-- START OF Data records --

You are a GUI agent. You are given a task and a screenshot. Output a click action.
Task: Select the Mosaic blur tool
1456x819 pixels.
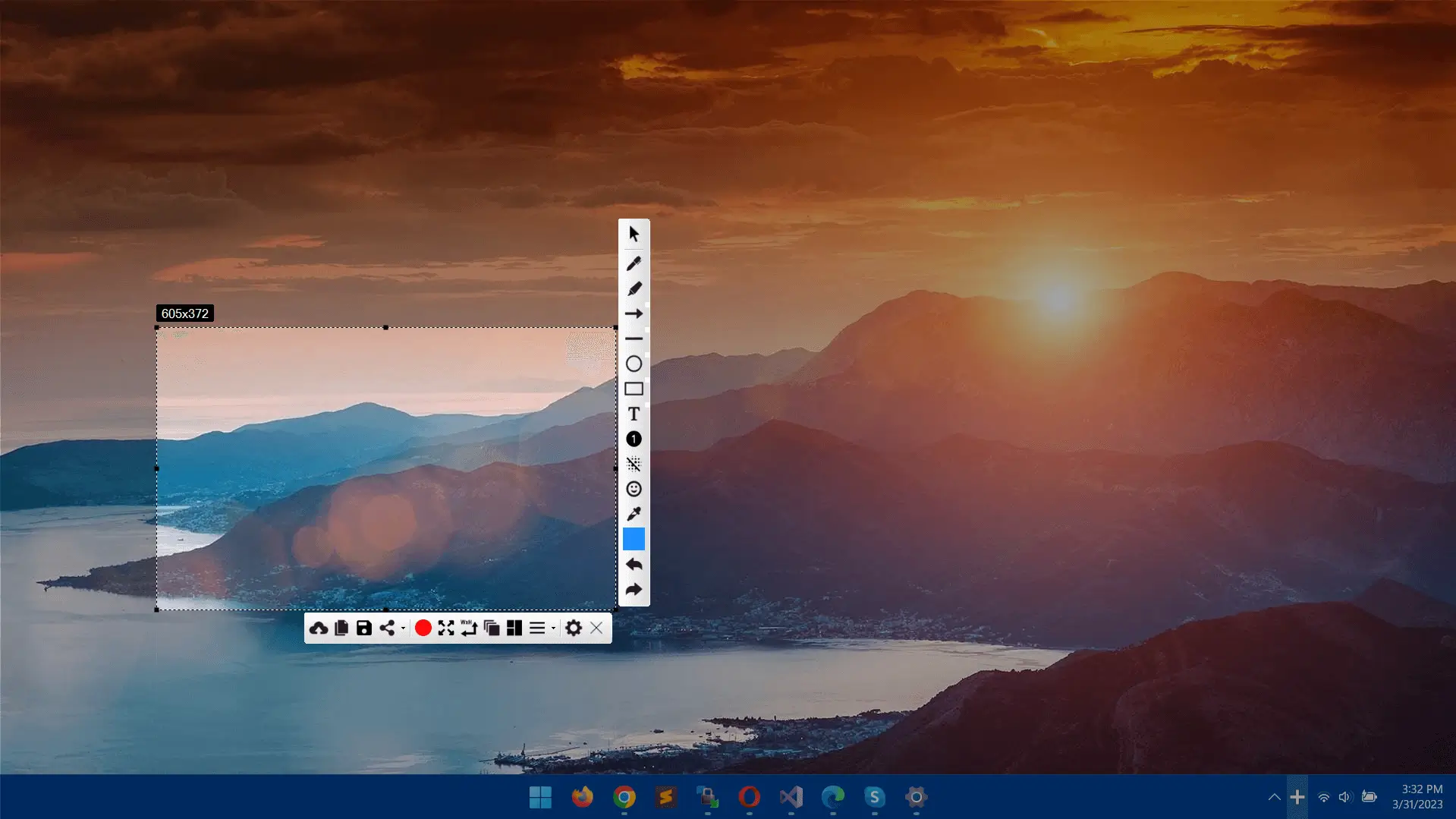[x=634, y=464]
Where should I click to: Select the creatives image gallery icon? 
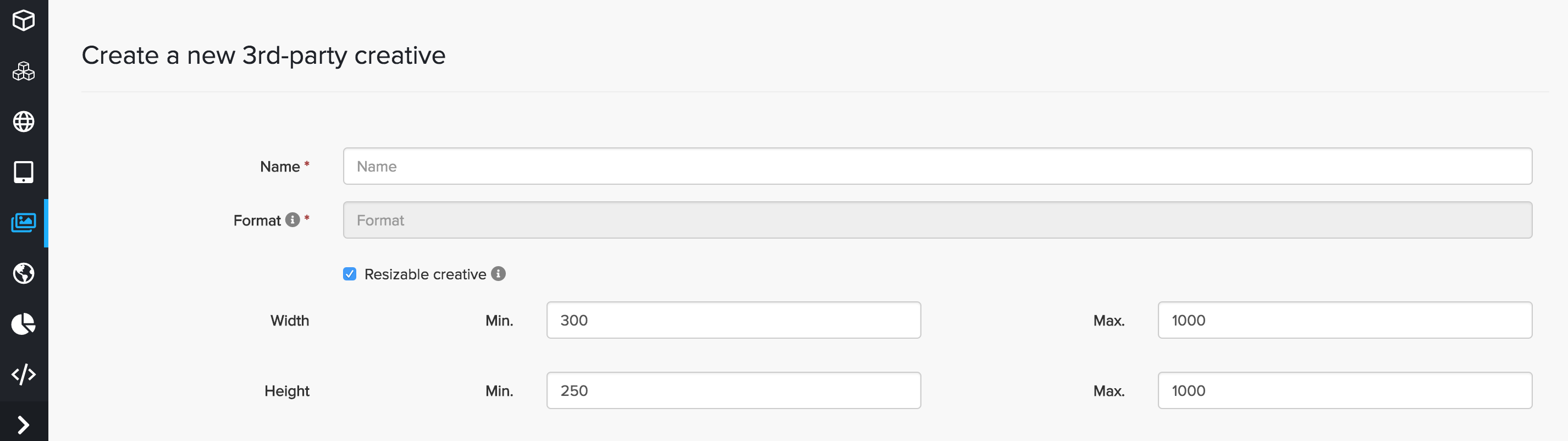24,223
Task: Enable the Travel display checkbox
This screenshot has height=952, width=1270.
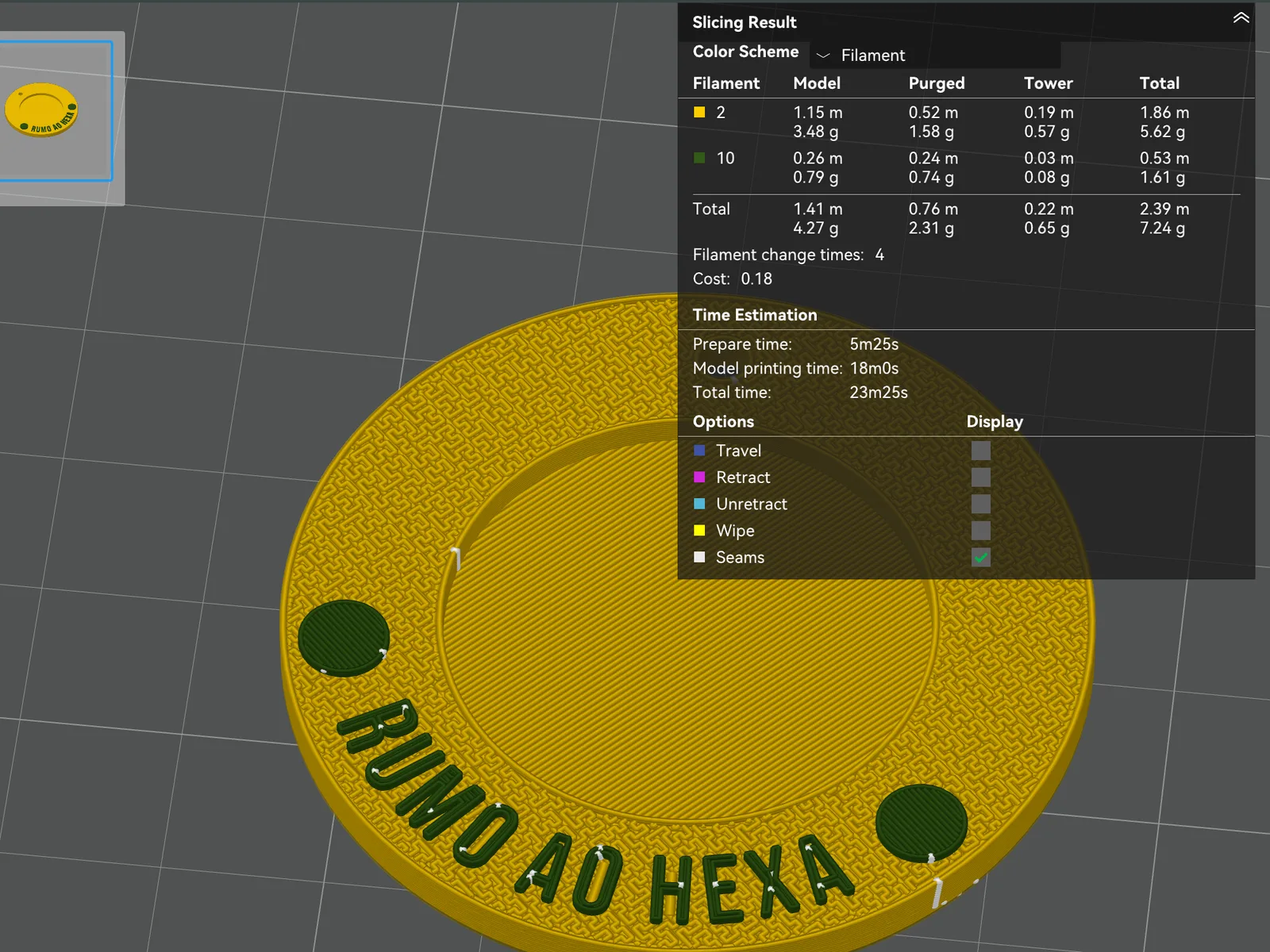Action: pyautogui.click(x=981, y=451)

-- END OF Data records --
-- START OF Data records --

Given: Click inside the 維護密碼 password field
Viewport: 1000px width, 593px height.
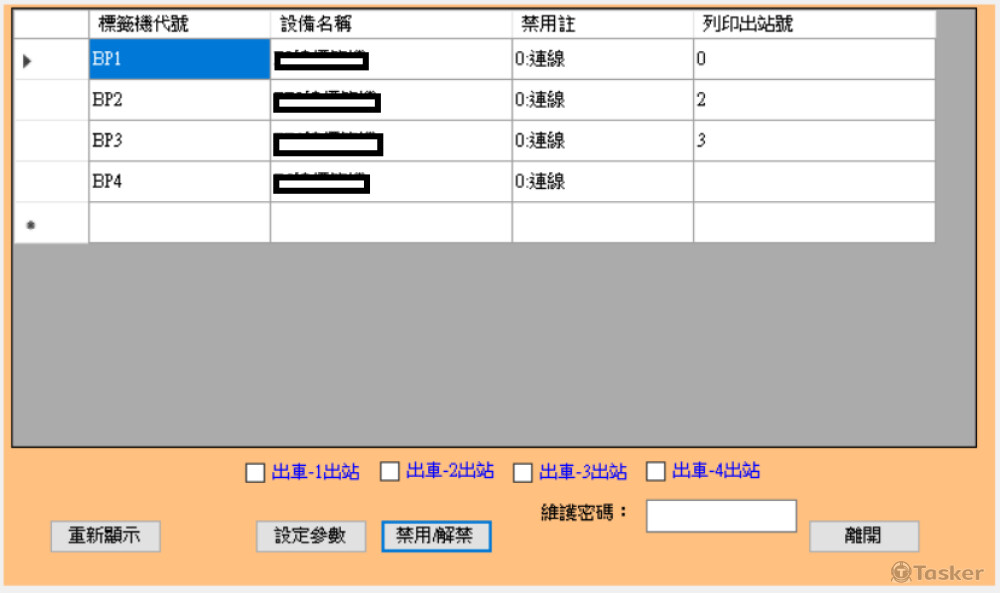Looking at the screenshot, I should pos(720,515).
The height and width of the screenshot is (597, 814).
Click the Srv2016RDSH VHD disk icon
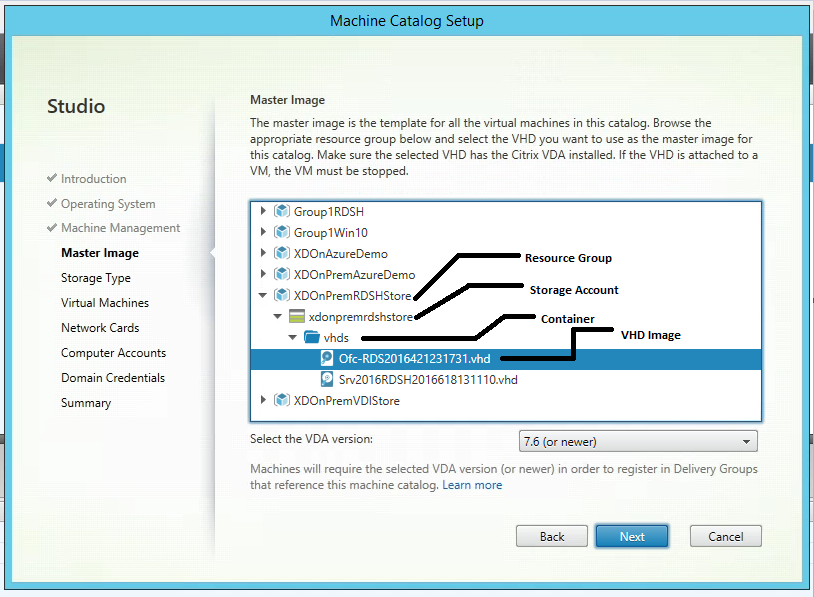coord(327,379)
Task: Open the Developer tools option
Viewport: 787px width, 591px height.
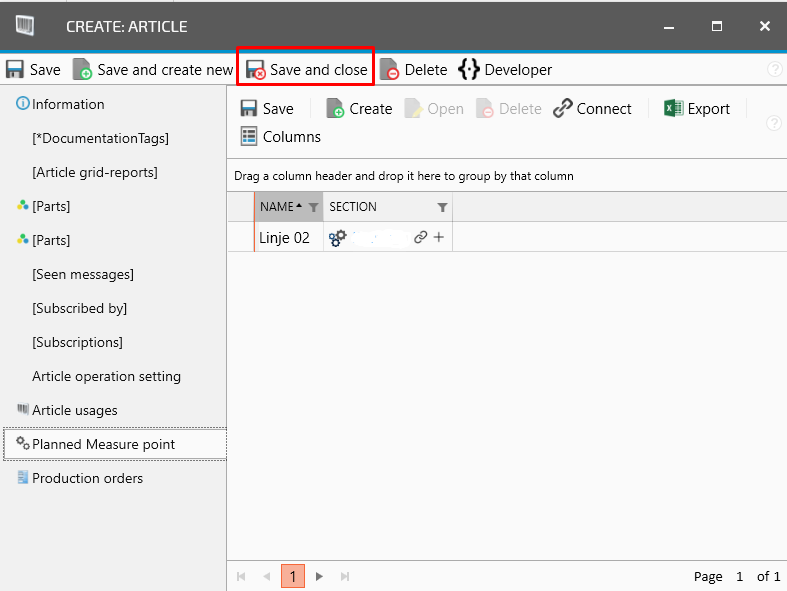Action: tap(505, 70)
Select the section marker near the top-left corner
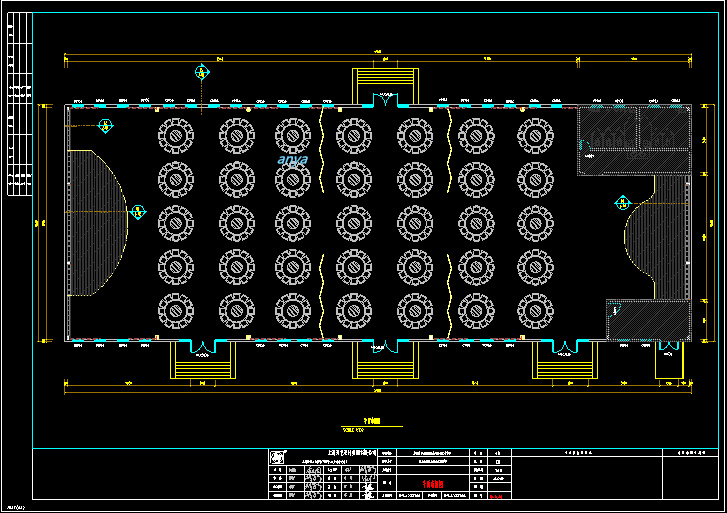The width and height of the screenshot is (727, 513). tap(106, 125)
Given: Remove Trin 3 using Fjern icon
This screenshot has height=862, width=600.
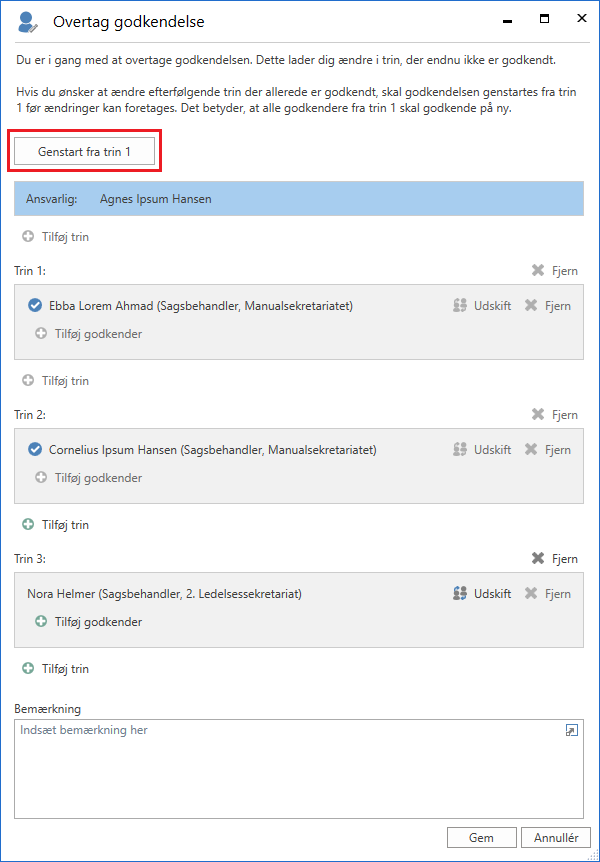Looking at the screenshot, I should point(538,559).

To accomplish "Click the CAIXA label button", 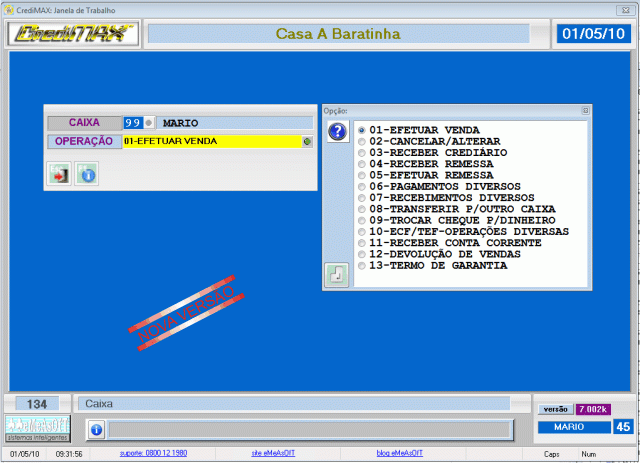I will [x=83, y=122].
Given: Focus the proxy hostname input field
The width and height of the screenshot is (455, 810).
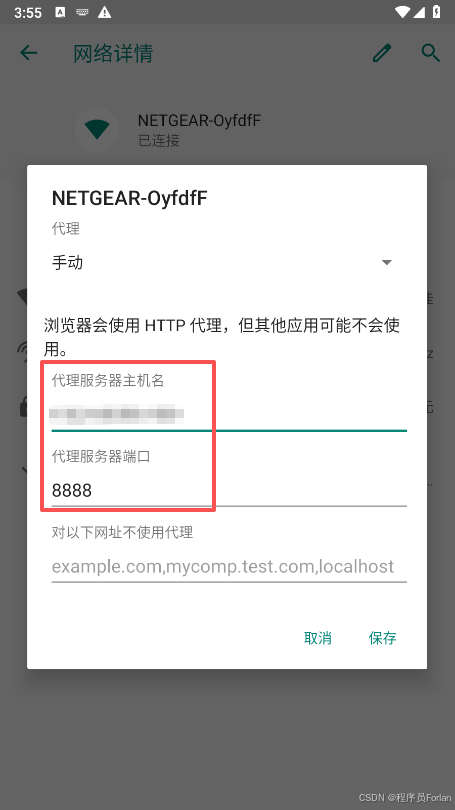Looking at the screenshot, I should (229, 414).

-- END OF Data records --
-- START OF Data records --

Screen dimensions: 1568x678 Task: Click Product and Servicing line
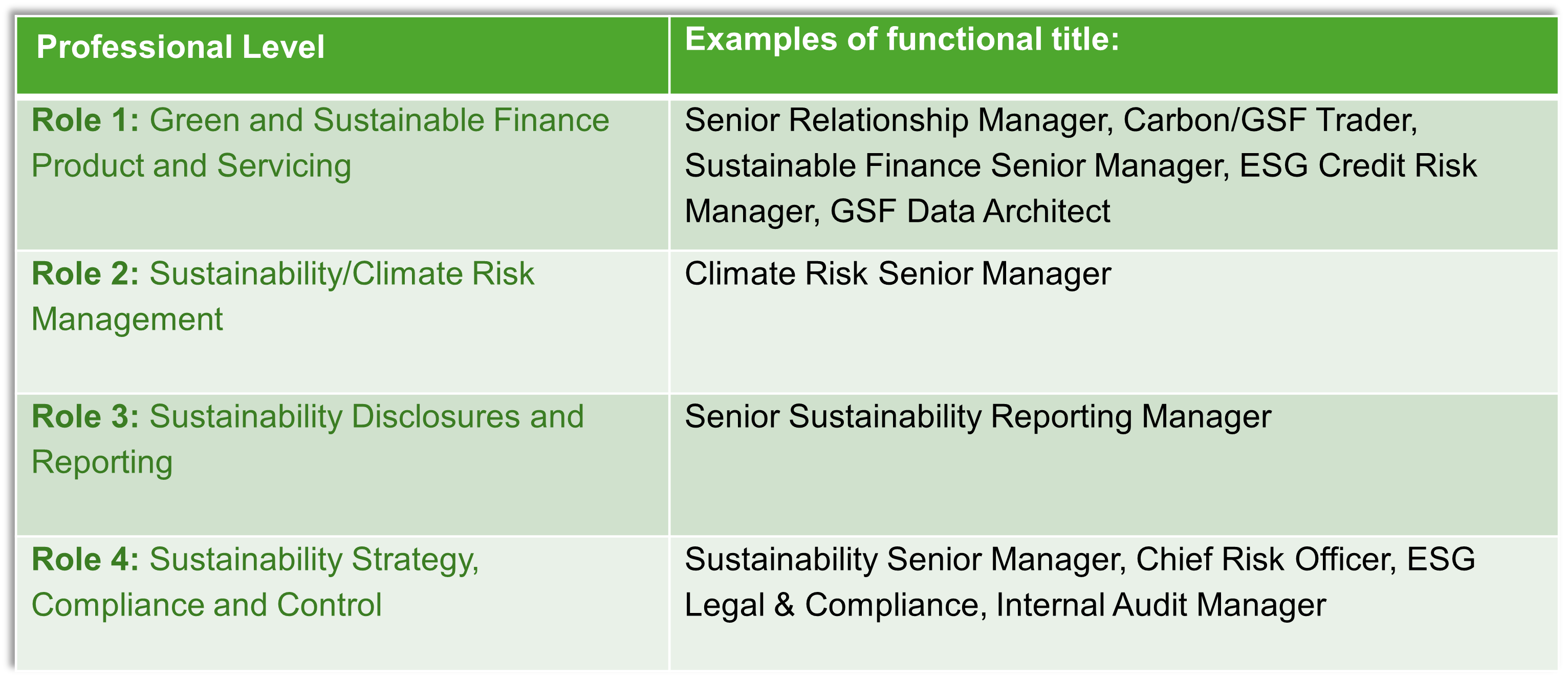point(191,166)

-- END OF Data records --

■ To do
Render the records from the line containing "Task: Open the Developer tools option" to the line containing "Looking at the screenshot, I should point(538,559)." as a two-column CSV with the columns "instruction" and "response". Give one row for each record, put each field in quotation marks with its line breaks replaced by spaces, and leave the pictures out.

■ Expected output
instruction,response
"Task: Open the Developer tools option Viewport: 787px width, 591px height.","Action: tap(505, 70)"
"Select the section marker near the top-left corner","The width and height of the screenshot is (727, 513). tap(106, 125)"
"Given: Remove Trin 3 using Fjern icon This screenshot has height=862, width=600.","Looking at the screenshot, I should point(538,559)."